Power series limit proof

1. Aug 13, 2009

JG89

1. The problem statement, all variables and given/known data

If a_v > 0 and $$\sum_{v=0}^{\infty} a_v$$ converges, then prove that $$\lim_{x \rightarrow 1^-} \sum_{v=0}^{\infty} a_v x^v = \sum_{v=0}^{\infty} a_v$$.

2. Relevant equations

3. The attempt at a solution

Since $$\sum a_v$$ converges, then we can say that $$\sum a_v x^v$$ converges for x = 1. This implies that it converges uniformly for
all |x| < 1.

Let $$f(x) = \sum a_v x^v$$ for |x| < 1. Since the convergence is uniform, we know that f is continuous in its interval of convergence. Since the power series converges as well for x = 1, we can also say that f(x) is "left-hand continuous" at x = 1. That is, for all positive epsilon there exists a positive delta such that $$|f(x) - f(1)| < \epsilon$$ whenever $$|x - 1| < \delta$$, if we only take x approaching 1 from the left.

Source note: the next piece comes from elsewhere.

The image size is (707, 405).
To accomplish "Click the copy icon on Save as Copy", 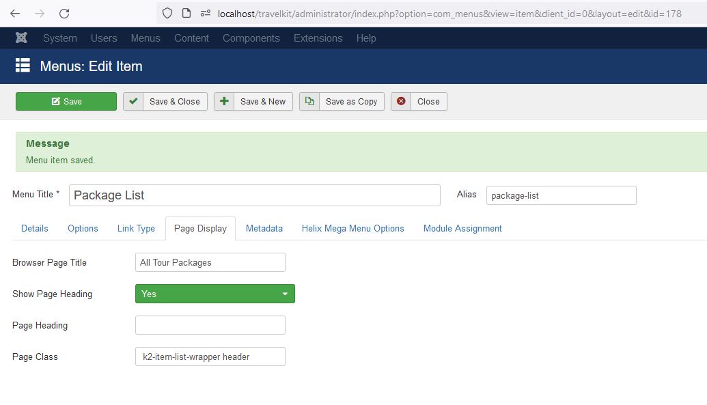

Note that $$|f(x) - f(1)| = |\sum a_v x^v - \sum a_v | < \epsilon$$ whenever $$|x-1| < \delta$$.

This is precisely the statement: $$\lim_{x \rightarrow 1^-} \sum_{v=0}^{\infty} a_v x^v = \sum_{v=0}^{\infty} a_v$$. QED.

The proof seems bullet-proof to me, but what bugs me is that I didn't use the fact that the a_v are positive, so there must be something wrong with the proof...

2. Aug 14, 2009

Billy Bob

What theorem are you using to justify this (i.e., what is its exact statement)?

I don't see how this problem can be solved without quoting Abel's Theorem, or essentially reproducing its proof. (Also, by Abel's Thm, a_v>0 is not required.)

3. Aug 14, 2009

JG89

Yeah I realized the mistake I made. I have a theorem in my book stating the uniform convergence for |x| < 1, but I can't say that it is uniformly continuous at 1, I would have to use Abel's theorem. But I found another way to solve the problem. Thanks

EDIT: The exact statement of the theorem I'm using: "If a power series in x converges for a value x = c, it converges absolutely for every value x such that |x| < |c|, and the convergence is uniform in every interval |x| <= N, where N is any positive number less than |c|. Here N may lie as near to |c| as we please.

Just a quick question, do we ever talk about uniform convergence in open intervals? Or must we mark off some end points so that we can take off a closed interval?

Last edited: Aug 14, 2009
4. Aug 14, 2009

fmam3

An example of a function with uniform convergence on an open interval (i.e. all of $$\mathbb{R}$$) is $$\sin(x)$$. This can be easily seen once you know the inequality $$|\sin x - \sin y| \leq |x - y|$$ for all $$x,y \in \mathbb{R}$$.